Mehr klassische Strahlkraft in der Stahlstadt
Er sang bei den Salzburger Festspielen. Jetzt setzt Dietmar Kerschbaum als Manager in Linz Akzente.
LINZ. Die Salzburger haben Wolfgang Amadé Mozart, die Oberösterreicher Anton Bruckner. Am Genius Loci kommt auch der neue künstlerische Leiter der Linzer Veranstaltungs GmbH (LIVA) nicht vorbei: Dietmar Kerschbaum startet mit dem Brucknerfest in die erste Saison. In der Zeit zwischen Geburtstag (4. 9.) und Todestag (11. 10.) will das Festival dem Phänomen Bruckner auf den Grund gehen. „Man soll Bruckner in Linz riechen können“, sagt der Tenor im SN-Gespräch.
Die größte Strahlkraft in der Stahlstadt hat die Visualisierte Klangwolke, eine der größten Open-Air-Veranstaltungen Europas. „In der Klassik hat man solche Dimensionen eigentlich nicht. Es muss ein Spektakel sein, darf aber nicht plakativ wirken“, sagt Kerschbaum. Das katalanische Theaterkollektiv La Fura dels Baus inszeniert, Besucher können per App das Geschehen mitbestimmen. „Wir wollen eine Linzer Dramaturgie prägen und das Internationale stärker mit dem Regionalen verbinden“, sagt Kerschbaum. Das Musikland Oberösterreich soll in den Vordergrund gestellt werden, gelten Musiker aus dem Land ob der Enns doch als internationaler Exportschlager.
Die Konzerte des Festivals durchziehen feine programmatische Linien. „Wir wollen zeigen, was Bruckner komponiert, aber auch gehört hat“, sagt Kerschbaum. Für die Aufführung von „La Damnation de Faust“etwa sei der Komponist im Jahr 1866 eigens nach Wien gereist. Am 20. September führt das Originalklang-Ensemble Les Siècles Charles Gounods Oper konzertant auf.

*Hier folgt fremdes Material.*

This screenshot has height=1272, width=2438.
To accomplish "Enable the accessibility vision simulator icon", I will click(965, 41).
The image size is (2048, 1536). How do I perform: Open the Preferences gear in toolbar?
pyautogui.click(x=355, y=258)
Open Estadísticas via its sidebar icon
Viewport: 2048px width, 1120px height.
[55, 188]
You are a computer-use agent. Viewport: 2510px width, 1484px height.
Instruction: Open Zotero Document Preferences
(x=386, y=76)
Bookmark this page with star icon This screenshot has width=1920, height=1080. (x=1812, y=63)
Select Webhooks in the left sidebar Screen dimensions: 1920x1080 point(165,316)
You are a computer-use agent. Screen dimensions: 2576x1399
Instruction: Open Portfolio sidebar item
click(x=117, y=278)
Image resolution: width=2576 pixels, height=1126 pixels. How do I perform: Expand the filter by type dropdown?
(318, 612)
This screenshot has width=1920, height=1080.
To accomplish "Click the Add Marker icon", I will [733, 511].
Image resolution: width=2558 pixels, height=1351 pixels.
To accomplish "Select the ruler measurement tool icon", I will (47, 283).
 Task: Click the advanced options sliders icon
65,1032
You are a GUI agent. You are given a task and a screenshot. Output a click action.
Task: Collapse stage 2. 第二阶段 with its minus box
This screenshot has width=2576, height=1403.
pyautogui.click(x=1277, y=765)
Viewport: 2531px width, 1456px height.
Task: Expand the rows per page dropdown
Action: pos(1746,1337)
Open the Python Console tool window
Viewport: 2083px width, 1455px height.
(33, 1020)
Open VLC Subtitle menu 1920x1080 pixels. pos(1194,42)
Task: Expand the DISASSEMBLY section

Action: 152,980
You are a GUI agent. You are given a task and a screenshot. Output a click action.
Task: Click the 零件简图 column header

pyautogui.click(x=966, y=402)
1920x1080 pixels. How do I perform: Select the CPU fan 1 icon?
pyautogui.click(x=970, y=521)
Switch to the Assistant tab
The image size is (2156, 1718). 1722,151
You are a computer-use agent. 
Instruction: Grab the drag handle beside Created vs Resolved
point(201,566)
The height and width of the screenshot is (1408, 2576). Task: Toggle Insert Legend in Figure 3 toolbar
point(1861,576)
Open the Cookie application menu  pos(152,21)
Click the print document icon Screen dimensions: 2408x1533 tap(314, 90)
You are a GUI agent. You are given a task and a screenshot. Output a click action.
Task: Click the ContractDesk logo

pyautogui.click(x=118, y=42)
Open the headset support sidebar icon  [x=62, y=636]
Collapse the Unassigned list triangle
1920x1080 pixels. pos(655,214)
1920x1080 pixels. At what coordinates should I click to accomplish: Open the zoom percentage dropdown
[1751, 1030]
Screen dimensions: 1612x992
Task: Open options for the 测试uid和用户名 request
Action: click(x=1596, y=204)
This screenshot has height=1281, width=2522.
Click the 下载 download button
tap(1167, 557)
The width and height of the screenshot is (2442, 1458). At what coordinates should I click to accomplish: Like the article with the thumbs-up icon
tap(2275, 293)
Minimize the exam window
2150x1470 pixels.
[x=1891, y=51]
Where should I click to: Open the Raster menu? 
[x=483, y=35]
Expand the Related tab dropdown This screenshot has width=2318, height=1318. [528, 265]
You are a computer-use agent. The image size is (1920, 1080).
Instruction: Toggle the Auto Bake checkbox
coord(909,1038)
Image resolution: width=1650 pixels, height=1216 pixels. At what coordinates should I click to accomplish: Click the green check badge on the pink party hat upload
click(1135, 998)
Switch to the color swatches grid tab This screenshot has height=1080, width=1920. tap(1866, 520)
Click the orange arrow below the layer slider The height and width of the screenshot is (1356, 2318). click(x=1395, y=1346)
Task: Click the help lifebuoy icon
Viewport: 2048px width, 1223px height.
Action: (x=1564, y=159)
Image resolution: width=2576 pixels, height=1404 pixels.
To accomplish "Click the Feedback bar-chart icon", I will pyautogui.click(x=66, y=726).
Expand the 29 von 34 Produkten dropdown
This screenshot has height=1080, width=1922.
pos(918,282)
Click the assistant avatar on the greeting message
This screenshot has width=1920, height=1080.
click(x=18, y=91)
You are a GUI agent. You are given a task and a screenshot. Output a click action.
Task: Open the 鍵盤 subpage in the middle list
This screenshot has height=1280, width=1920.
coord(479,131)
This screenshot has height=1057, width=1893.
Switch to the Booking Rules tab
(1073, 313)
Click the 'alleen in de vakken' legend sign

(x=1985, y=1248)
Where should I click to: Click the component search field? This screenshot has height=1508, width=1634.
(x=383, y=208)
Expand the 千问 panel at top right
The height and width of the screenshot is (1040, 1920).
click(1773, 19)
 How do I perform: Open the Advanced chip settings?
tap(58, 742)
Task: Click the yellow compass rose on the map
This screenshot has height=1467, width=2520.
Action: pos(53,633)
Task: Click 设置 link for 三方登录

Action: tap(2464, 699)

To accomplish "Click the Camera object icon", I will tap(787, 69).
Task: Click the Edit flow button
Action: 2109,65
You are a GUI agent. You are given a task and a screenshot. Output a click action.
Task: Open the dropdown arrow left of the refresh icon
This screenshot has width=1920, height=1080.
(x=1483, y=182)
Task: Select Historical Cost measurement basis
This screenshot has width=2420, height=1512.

Dass der Hans-Sachs-Monolog samt Schlusschor aus Richard Wagners „Meistersingern“unter Bruckners Leitung in Linz uraufgeführt wurde, ist bestenfalls Kennern bekannt. „Wir bilden das Konzert am 6. Oktober eins zu eins mit Linzer Chorsängern nach“, sagt Kerschbaum. Matthias Goerne singt die „Winterreise“, weil deren Auftakt „Gute Nacht“Bruckners Lieblingslied gewesen sein soll.
Neben den traditionellen Konzerten in der Stiftsbasilika St. Florian – heuer setzen die Münchner Philharmoniker unter Valery Gergiev ihren Bruckner-Zyklus mit der Zweiten, der Achten und der Neunten fort – steht auch die Einweihung der neuen Orgel im Brucknerhaus (10. 9.) auf dem Programm.
Die alte Orgel sei falsch positioniert gewesen, sagt Kerschbaum. Schuld daran soll Herbert von Karajan gewesen sein, der 1974 das Eröffnungskonzert des Brucknerhauses dirigiert hatte. „Karajan ließ die Orgel auf 446 Hertz stimmen, das war seine Vision. Weil aber kein Orchester diese Stimmung erreichte, ist die Orgel im symphonischen Bereich nie eingesetzt worden.“Kerschbaum will künftig internationale Orgel-Wettbewerbe in seinem Haus veranstalten.
Auch die Konzertsaison im Brucknerhaus soll mehr sein als nur eine Aneinanderreihung von Orchester-Gastspielen. Dafür stehe erstmals ein eigener Konzertdramaturg zur Verfügung. Auch abseits des Konzertsaals setze das neue Team neue Reize, erzählt Kerschbaum abschließend. „Das Brucknerhaus ist das einzige Konzerthaus neben der Hamburger Elbphilharmonie, das an einem Fluss liegt. Das ist mit unserem neuen gastronomischen Konzept auch erlebbar. Das Publikum kommt ja nicht nur wegen der Konzerte, das ist mir klar.“ Festival: Internationales Brucknerfest Linz, bis 11. Oktober.